KPK menduga surat rujukan itu hanya sebagai dalih dalam membawa Lukas ke luar negeri. Pasalnya, pada 9 September 2022 tim Lukas tercatat telah memesan private jet dengan tujuan penerbangan ke Filipina.

"Bahwa penerbitan surat sakit Lukas Enembe yaitu surat rujuk dari RSUD Jayapura Nomor 441.6/621 tanggal 11 September 2022 perihal rujukan penderita Lukas Enembe kepada Bagian Spesialis Penyakit Dalam Asian Hospital and Medical Centre di Manila Filipina tersebut bertujuan untuk membawa Lukas Enembe ke luar negeri," terang jaksa.

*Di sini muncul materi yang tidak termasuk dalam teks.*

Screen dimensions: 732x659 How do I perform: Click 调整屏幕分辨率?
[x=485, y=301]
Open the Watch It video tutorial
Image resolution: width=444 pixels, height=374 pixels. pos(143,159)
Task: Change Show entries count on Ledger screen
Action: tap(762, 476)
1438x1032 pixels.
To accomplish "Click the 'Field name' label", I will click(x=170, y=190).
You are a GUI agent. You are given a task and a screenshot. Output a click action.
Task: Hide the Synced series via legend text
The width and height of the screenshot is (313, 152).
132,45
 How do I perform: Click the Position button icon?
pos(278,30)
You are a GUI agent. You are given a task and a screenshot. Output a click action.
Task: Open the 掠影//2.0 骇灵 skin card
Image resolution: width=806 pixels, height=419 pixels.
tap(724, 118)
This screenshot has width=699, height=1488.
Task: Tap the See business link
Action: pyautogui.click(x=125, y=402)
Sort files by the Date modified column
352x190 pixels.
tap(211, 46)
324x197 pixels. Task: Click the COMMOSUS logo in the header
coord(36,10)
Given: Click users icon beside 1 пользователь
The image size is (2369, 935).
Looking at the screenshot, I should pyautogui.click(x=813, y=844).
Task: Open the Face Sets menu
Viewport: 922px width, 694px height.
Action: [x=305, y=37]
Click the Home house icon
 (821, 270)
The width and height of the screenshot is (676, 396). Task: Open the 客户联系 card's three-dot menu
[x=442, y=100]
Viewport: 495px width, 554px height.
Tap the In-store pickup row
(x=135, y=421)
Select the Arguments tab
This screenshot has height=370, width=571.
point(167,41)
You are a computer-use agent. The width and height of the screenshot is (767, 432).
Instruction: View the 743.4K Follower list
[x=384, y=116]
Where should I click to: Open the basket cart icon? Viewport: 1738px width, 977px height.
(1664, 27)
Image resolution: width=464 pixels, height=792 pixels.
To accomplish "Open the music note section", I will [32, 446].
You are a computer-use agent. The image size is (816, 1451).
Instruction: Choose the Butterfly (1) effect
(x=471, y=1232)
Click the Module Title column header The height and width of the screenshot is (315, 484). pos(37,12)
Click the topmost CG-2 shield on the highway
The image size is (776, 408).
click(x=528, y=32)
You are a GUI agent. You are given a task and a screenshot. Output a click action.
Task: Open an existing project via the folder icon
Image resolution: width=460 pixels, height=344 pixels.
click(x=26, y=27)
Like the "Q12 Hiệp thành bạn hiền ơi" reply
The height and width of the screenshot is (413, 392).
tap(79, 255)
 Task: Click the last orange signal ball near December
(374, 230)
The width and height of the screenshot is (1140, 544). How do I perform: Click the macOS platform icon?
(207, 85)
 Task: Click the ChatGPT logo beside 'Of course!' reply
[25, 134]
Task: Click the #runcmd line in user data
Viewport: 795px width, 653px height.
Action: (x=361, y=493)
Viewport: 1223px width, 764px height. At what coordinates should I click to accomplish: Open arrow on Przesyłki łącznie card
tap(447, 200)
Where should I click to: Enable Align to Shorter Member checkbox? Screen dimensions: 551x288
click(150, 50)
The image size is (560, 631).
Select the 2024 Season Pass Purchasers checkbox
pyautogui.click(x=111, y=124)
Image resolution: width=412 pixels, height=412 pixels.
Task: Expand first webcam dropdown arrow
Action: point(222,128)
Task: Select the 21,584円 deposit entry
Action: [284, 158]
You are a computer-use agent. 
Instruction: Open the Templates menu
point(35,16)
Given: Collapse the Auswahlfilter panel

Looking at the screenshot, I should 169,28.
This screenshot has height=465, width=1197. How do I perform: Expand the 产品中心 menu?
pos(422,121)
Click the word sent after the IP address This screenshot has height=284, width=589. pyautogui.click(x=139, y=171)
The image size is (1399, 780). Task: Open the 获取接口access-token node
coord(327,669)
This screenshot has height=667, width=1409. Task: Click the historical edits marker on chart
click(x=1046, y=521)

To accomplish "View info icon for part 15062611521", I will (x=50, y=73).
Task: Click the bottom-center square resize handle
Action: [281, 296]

"Rencana keberangkatan Lukas Enembe sudah dipersiapkan dengan mendatangkan pesawat charter private jet Hawkers 900 X0 PK-RDA Operator Tri MG Intra Asia Airlines dari Bandara Halim Perdanakusuma menuju Bandara Sentani Jayapura pada Jumat 9 September 2022. Selanjutnya pesawat charter private jet tersebut akan melakukan penerbangan dengan rute Sentani-Manado-Manila Filipina untuk keberangkatan penerbangan tujuan Manado pada hari Senin 12 September 2022 di saat bersamaan Lukas Enembe dipanggil untuk memberikan keterangan kepada penyidik KPK di Mako Brimob Jayapura," sambung Jaksa.

Skenario itu batal terlaksana. Lukas Enembe batal pergi ke Filipina usai pada penyidik KPK telah mengajukan pencegahan ke luar negeri kepada Lukas sejak 7 September 2022.

Dalam kasus ini, Roy didakwa melanggar Pasal 21 Undang-Undang Republik Indonesia Nomor 31 Tahun 1999 tentang Pemberantasan Tindak Pidana Korupsi sebagaimana telah diubah dengan Undang-Undang Republik Indonesia Nomor 20 Tahun 2001 tentang Perubahan Atas Undang-Undang Nomor 31 Tahun 1999 tentang Pemberantasan Tindak Pidana Korupsi.